GIVEN TASK.
Pull out each line of the items below that contains the word "meine". Matching is case-sensitive.

+++ RECORD EXTRACTS +++

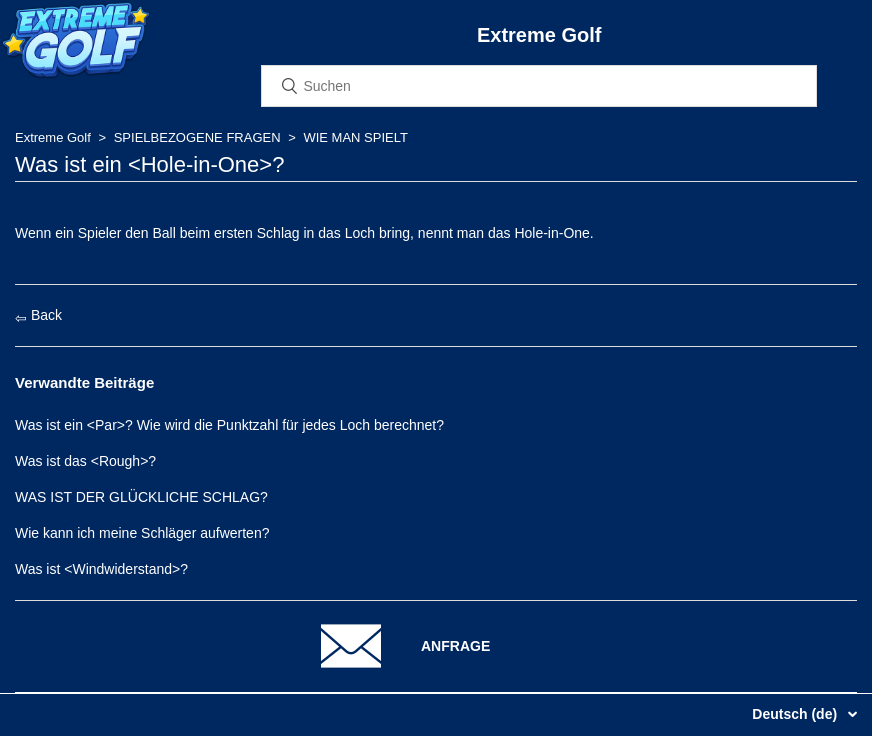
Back (38, 315)
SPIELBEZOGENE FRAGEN (197, 137)
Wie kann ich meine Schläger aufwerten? (142, 533)
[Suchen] (539, 86)
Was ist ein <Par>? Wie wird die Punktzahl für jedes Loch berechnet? (229, 425)
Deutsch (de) (796, 714)
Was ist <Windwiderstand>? (101, 569)
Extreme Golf (53, 137)
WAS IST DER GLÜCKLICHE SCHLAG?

+++

OUTPUT.
Wie kann ich meine Schläger aufwerten? (142, 533)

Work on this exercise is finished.